Le retour du vinyle : un phénomène innovant

vinyl

illustration vinyle

L’arrivée du numérique a de plus en plus dématerialisé la musique : les ventes de CD ne cessent de chuter. Cependant, un objet prend le contre pied de cette tendance : le vinyle fait (enfin) son grand retour. Profitant de cette mode, les artistes se servent de ce support pour proposer des expériences inédites. 

L’apparition du CD dans les années 1990 suivie rapidement par la montée en puissance du numérique aura eu raison du disque microsillon qui, peu à peu, avait disparu des bacs. Cependant, la recherche du meilleur son possible et la quête du bel objet ont fait revivre ces disques vintage.

Aux Etats-Unis, d’après les chiffres publiés par Billboard, les ventes de vinyles ont augmentées de 16,3% sur les 9 premiers mois de l’année 2012. La croissance est continue depuis 5 ans. Parallèlement les ventes de CD ont chutées de 13 % tandis que les ventes numériques ont augmentées de 14 %, toujours moins que le disque microsillon. En 2009, le vinyle représentait à peine 30% du chiffre d’affaire des disquaires. Aujourd’hui le pourcentage tourne entre 70 et 80%. En France, on est passés de 145 010 vinyles vendus en 2006 à 329 439 l’an dernier.

Cet essor s’explique, entre autre, par le fait qu’une nouvelle population d’acheteurs est apparue : les plus jeunes sont venus s’ajouter aux collectionneurs. Les disquaires s’accordent à dire que la moyenne d’âge s’est déplacée de 30-40 ans à 20-40. Certains d’entre eux découvrent même l’objet qui avait déjà passé l’âge d’or pour cette génération.

Il est encore tôt pour parler de « raz de marée » mais le retour du vinyle se ressent jusque dans les enseignes culturelles où ce dernier avait quasiment disparu. Les surfaces dédiées ont plus que doublé. La plupart des enseignes Fnac, par exemple, accueillent désormais un rayon par style musical (raggae, jazz, hip-hop …).

La Face B de la tendance

Face à l’essort des commandes soudaines (de plus en plus d’artistes sortent leurs titres sur ce format), les moyens de production tendent vers une incapacité à répondre à la demande et les usines sont saturées.

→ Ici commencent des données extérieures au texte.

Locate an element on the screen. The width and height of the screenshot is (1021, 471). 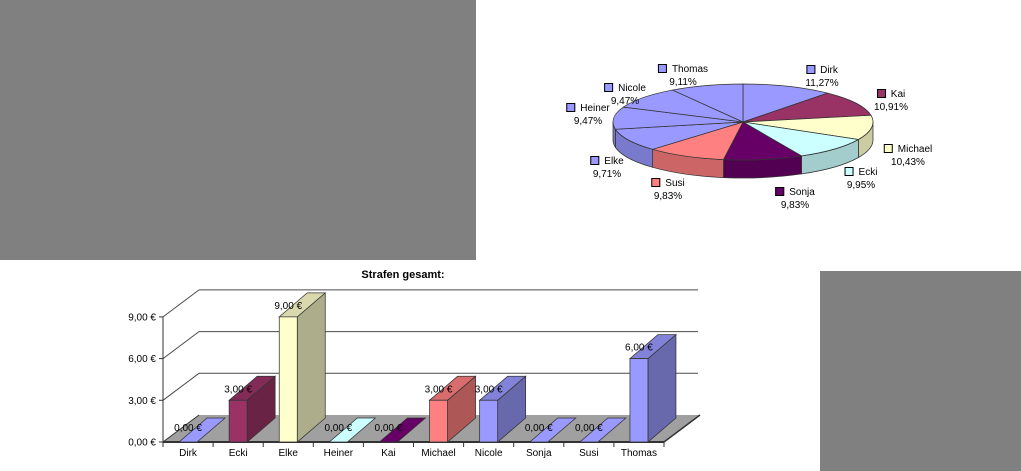
pie-label-elke: Elke 9,71% is located at coordinates (607, 168).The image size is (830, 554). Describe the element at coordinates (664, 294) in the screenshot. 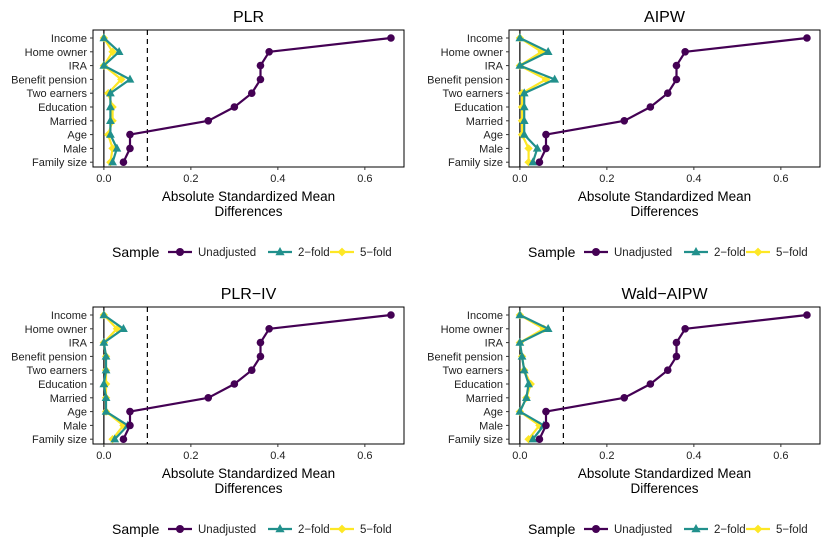

I see `panel-title: Wald−AIPW` at that location. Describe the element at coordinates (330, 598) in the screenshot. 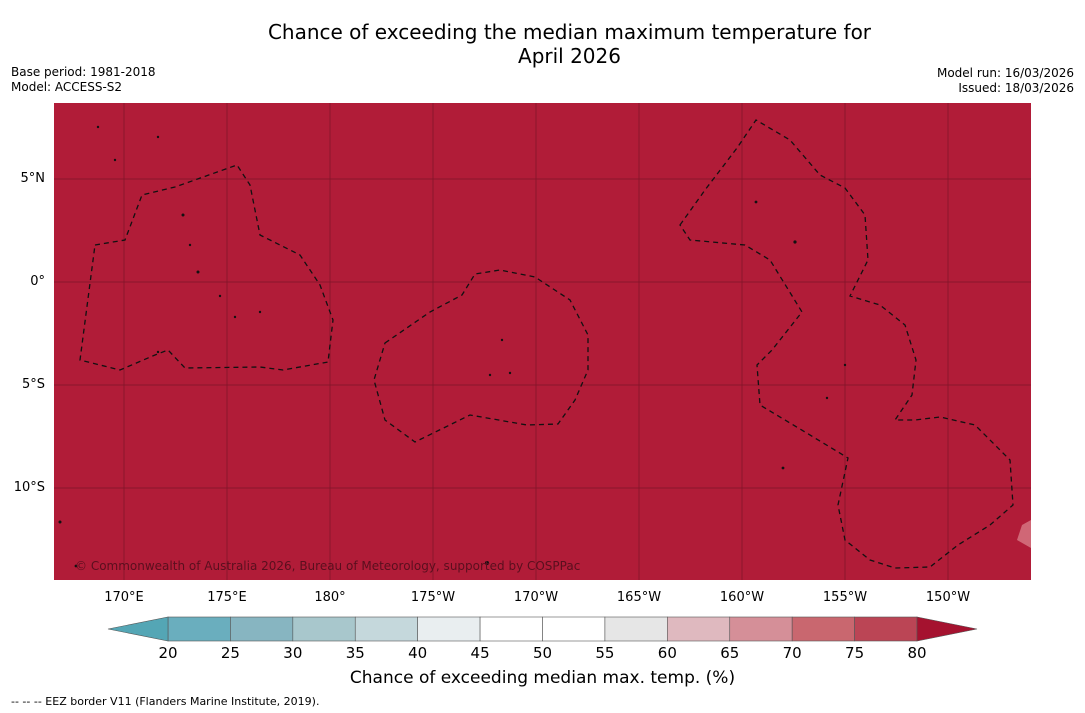

I see `lon-label-180: 180°` at that location. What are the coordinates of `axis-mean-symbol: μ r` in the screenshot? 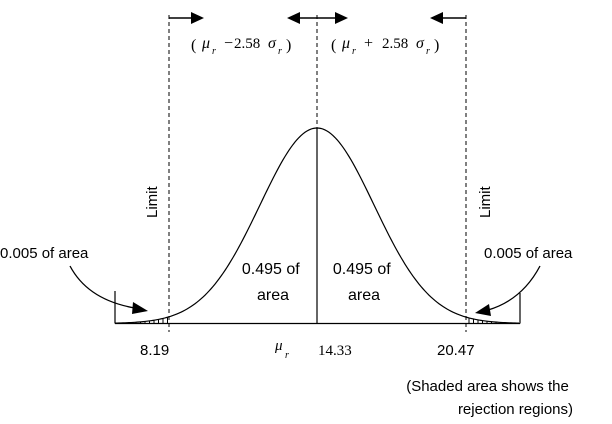 It's located at (282, 349).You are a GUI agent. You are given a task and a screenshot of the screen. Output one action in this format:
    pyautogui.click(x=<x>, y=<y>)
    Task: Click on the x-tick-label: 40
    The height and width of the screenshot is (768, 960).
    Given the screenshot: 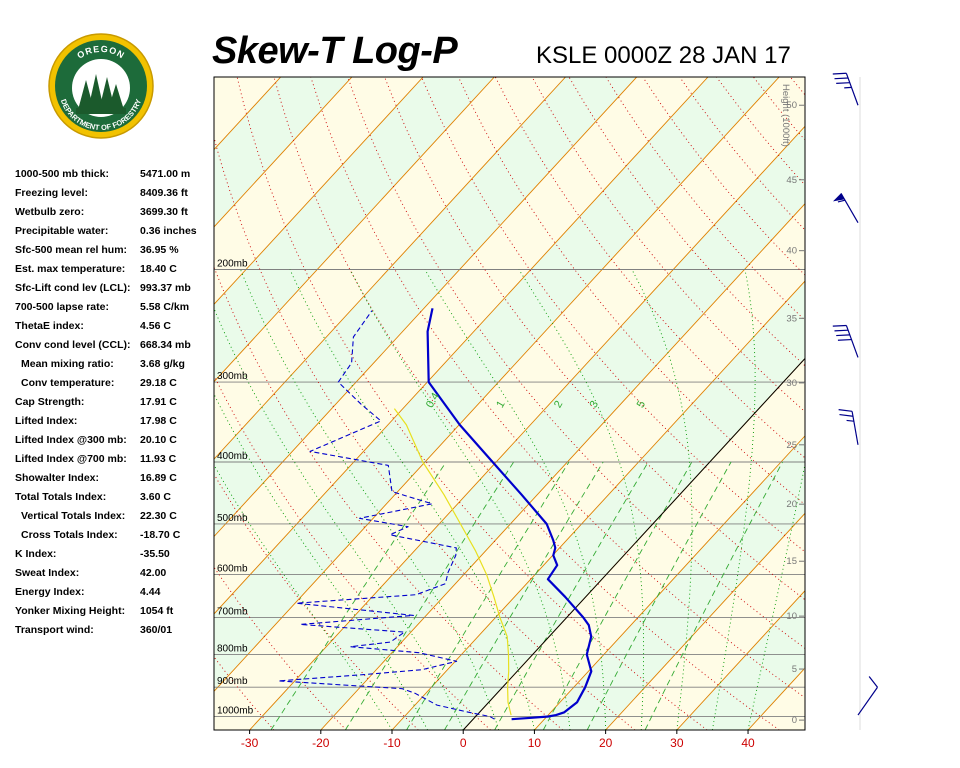 What is the action you would take?
    pyautogui.click(x=748, y=743)
     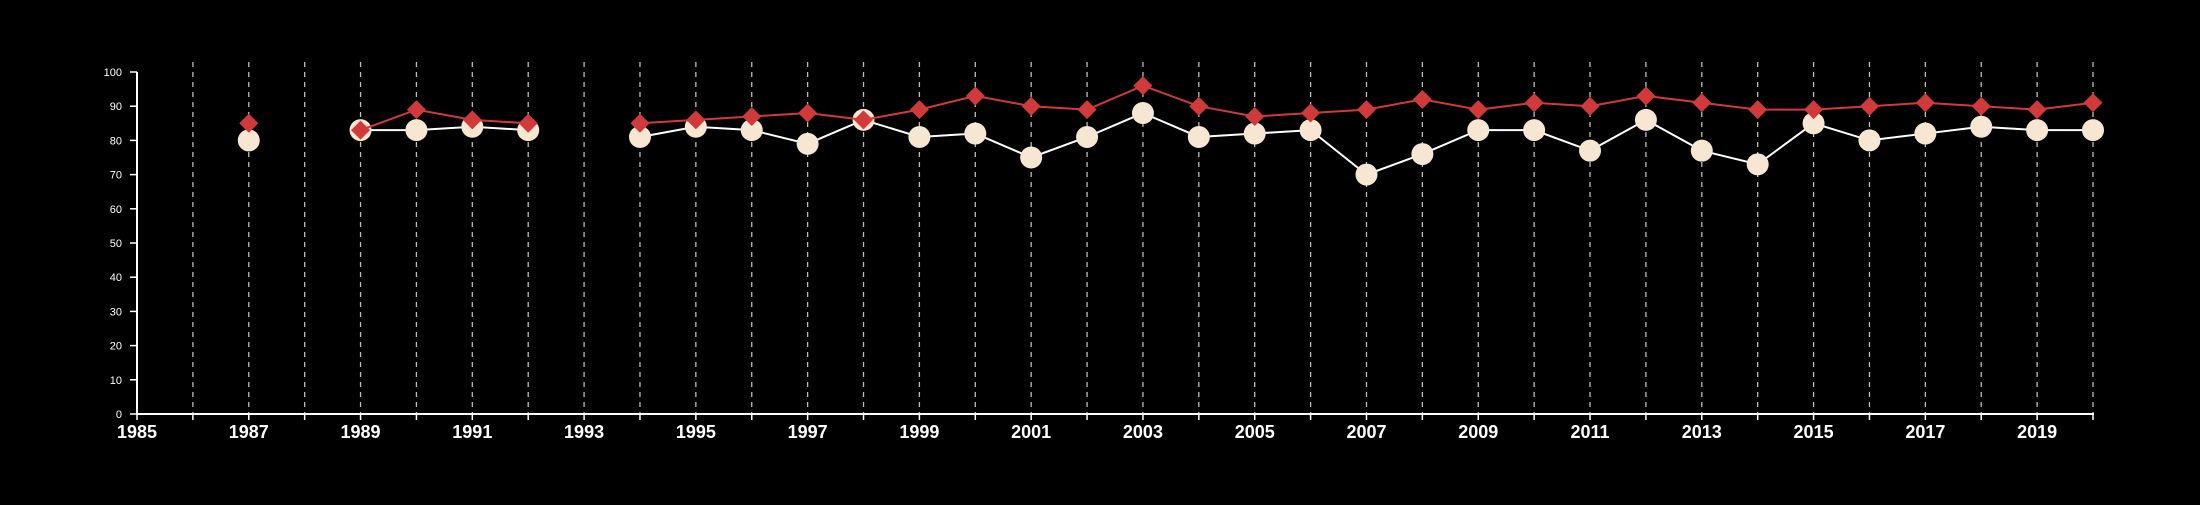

La chute des ventes dans les années 1990, a entrainé l’arrêt des productions de machines à vinyle, faute de rentabilité.

Malgrès un succès certain, il faut relativiser le bilan. A l’âge d’or du vinyle, une petite commande représentait 10 000 exemplaires. Il est même arrivé d’avoir des commandes montant jusqu’à 1 million. Aujourd’hui une commande normale est en moyenne de 500 exemplaires. L’usine leader française fondée en 1967 ne compte aujourd’hui plus que 16 presses, contre 50 dans les années 80. Les usines sont alors forcées de travailler dans l’urgence et les délais de fabrication peuvent durer plusieurs mois.

Des idées innovantes 

Grâce à son format, le vinyle permet la customization au niveau du graphisme et du visuel des pochettes mais aussi au niveau du disque lui même. Originalement de couleur noire, on a vu se multiplier les disques colorés, transparents ou encore découpés.

Aujourd’hui l’industrie du disque pousse la customisation encore plus loin grâce à l’appuie des nouvelles technologies.

Quelques exemples :

  • Breakbot et son vinyle en chocolat :Pour son album, By Your Side, l’artiste du label Ed Banger Breakbot à frappé fort : il édite 100 exemplaires du vinyle de l’album en … chocolat ! Le vinyle peut-être lu entre 3 et 5 fois et contient 3 titres bonus.

  • Jack White, record de vente. Pour son vinyle Lazaretto, Jack White redouble d’inventité. L’une d‘elle consiste à la mise en place de deux hologrammes représentant des anges. Ce vinyle consitue la meilleure vente de LP depuis 1994 avec 60 000 copies écoulées. (hologramme présent à 6min28 sur la vidéo ci-dessous)

  • Docteur Popular et sa carte musicale. L’artiste américain a sorti son single Dazzler sur carte postale. Au verso, la matière de la carte a permis de recréer les microsillons propre à sa musique dans l’objectif de s’en servir comme d’un véritable vinyle. Un concept qui fonctionne sur toutes les platines et qui est beaucoup plus pratique et transportable qu’un vinyle habituel.

dazzler-turntable

  • Le label allemand, Kontor Records : un vynile sans platine. Pour promouvoir un de ces artistes, le label spécialisé en musique électronique a choisi un support original pour ces envois promotionnels. Un disque 33 ou 45 tour qui est entièrement lisible avec son smartphone (Android, iOS ou autres). C’est le packaging du disque avec une enveloppe en papier qui fait office de support au disque. Cela permet aux téléphones de capter le QR Code nécessaire à la lecture du signal audio.